Bochum. Berlin oder Bochum? Berlin und Bochum! Für NRW-Integrationsminister Dr. Joachim Stamp, auch NRW-Landesvorsitzender der Freien Demokraten, wurde der Freitag zum Wettlauf gegen die Zeit. Mittags (endlos anmutende) Sondersitzung des FDP-Bundesvorstandes in der Hauptstadt – abends IHK-Jahresempfang im RuhrCongress Bochum. Zur Freude der mehr als 700 Gäste gewann Stamp diesen Wettlauf – und hatte eine gute Nachricht im Rucksack …

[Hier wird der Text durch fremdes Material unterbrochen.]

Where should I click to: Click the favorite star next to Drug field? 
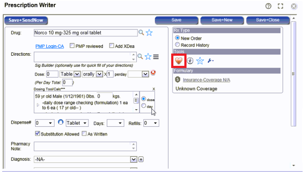coord(149,32)
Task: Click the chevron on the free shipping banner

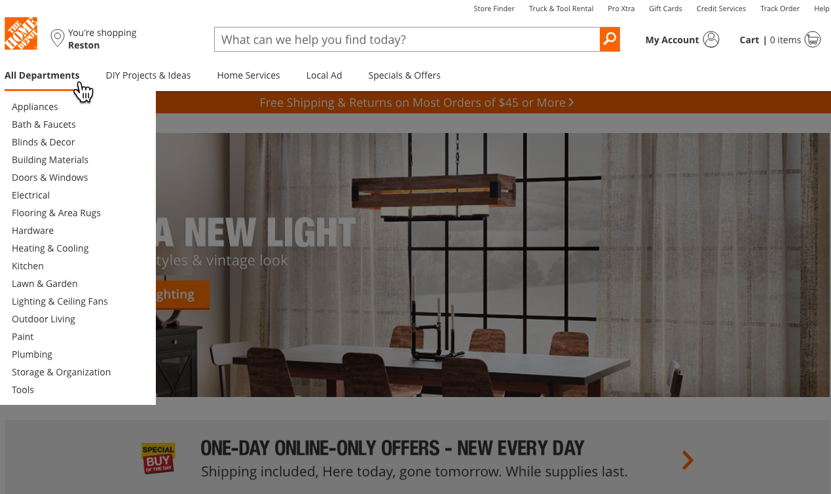Action: point(571,102)
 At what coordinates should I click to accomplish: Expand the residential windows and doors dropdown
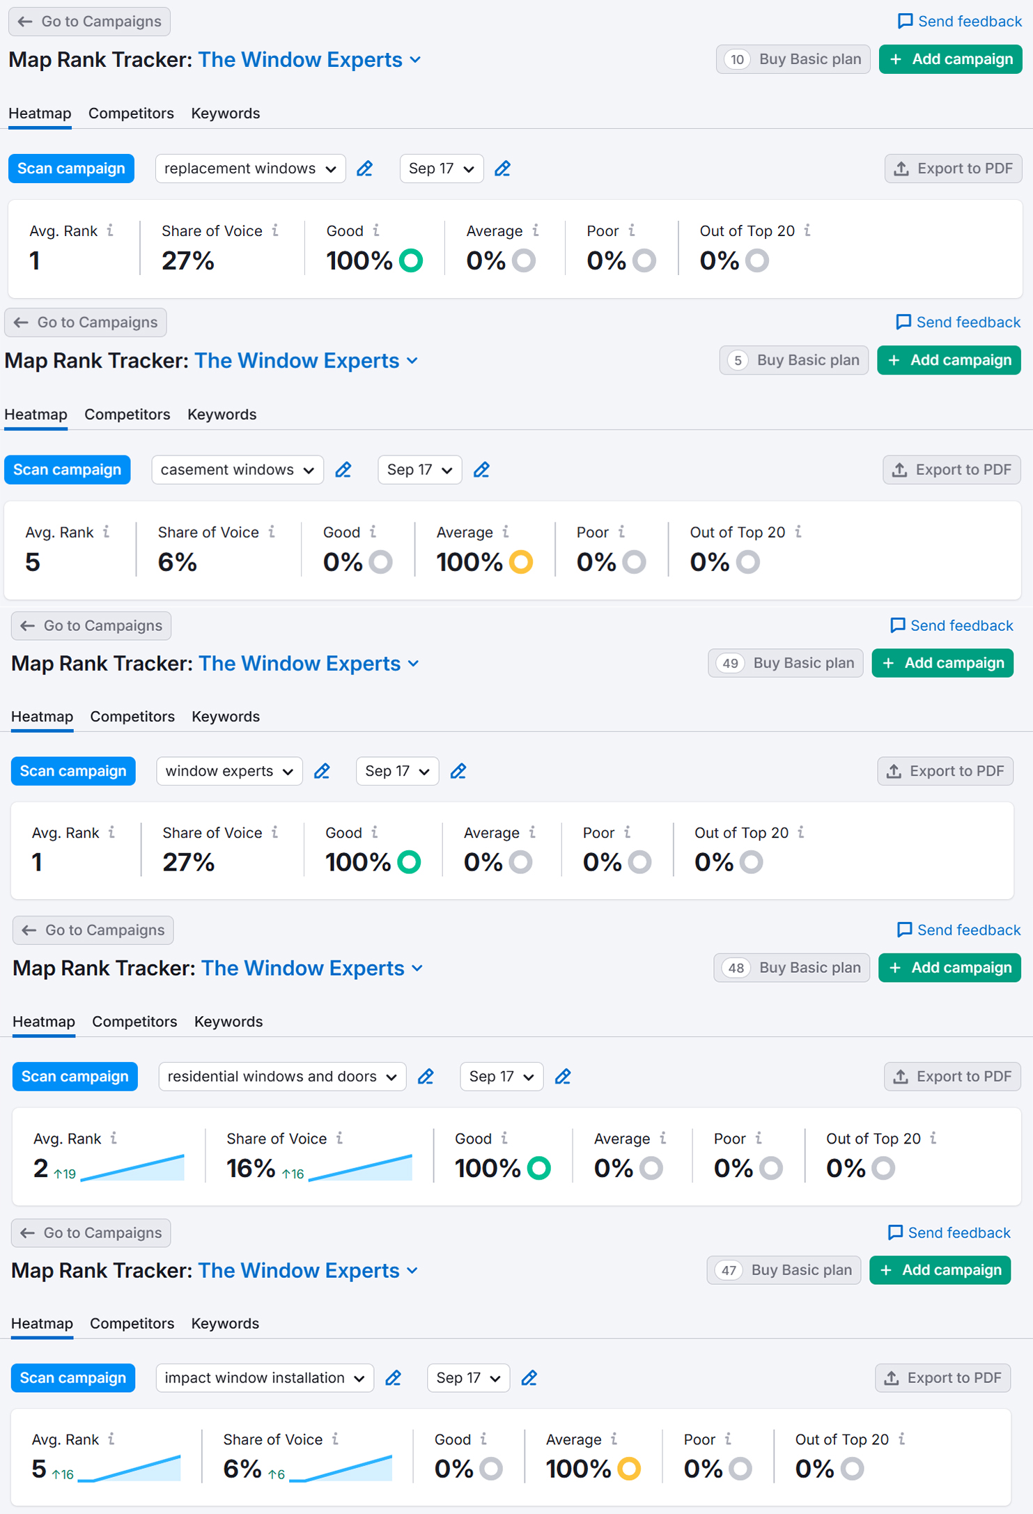282,1077
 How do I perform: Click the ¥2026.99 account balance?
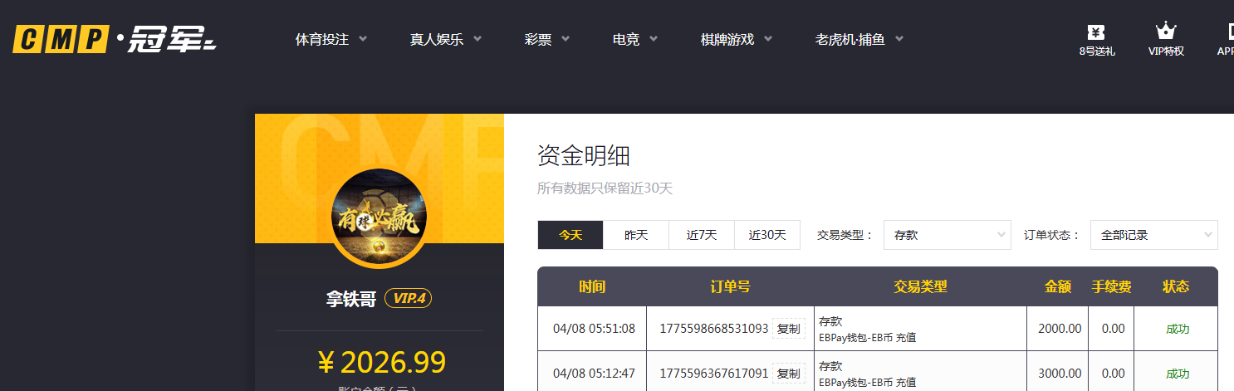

Es sei ihm egal, „wie wir das zusammenkratzen und wie wir das organisieren, aber das quaz wird fortgesetzt“. Und der Minister setzte noch einen drauf: Man sollte „gemeinsam se-hen, dass quaz nicht nur hier gesichert wird, sondern dass wir es tatsächlich zur Blaupause machen auch für andere Standorte“. IHK-Hauptgeschäftsführer Eric Weik, der die Idee des Qualifizierungszentrums für Zugewanderte vor Jahren ins Rollen gebracht hatte, meinte lächelnd: „Wir nehmen die Förderzusage für quaz.ruhr gerne entgegen …“

Stamp hatte vor einigen Wochen das Sprach- und Qualifizie-rungszentrum in der früheren Opel-Lehrwerkstatt besucht und sich begeistert gezeigt. „Da findet genau das statt, was passieren muss“, formulierte er auf dem IHK-Jahresempfang – und meinte damit die Sprach- und Qualifizierungsangebote, die individuell auf das Sprachniveau und die Talente der Zugewanderten zugeschnitten werden. Problem: Die Finanzierung ist bislang nur bis Mitte dieses Jahres gesichert, das bisherige Sprachkursangebot war nur durch eine Förderung des Landes in Höhe von zwei Millionen Euro in drei Jahren möglich geworden. Seit dem 7. Februar können alle Beteiligten nun hoffen, dass sich das Land nicht zurückzieht.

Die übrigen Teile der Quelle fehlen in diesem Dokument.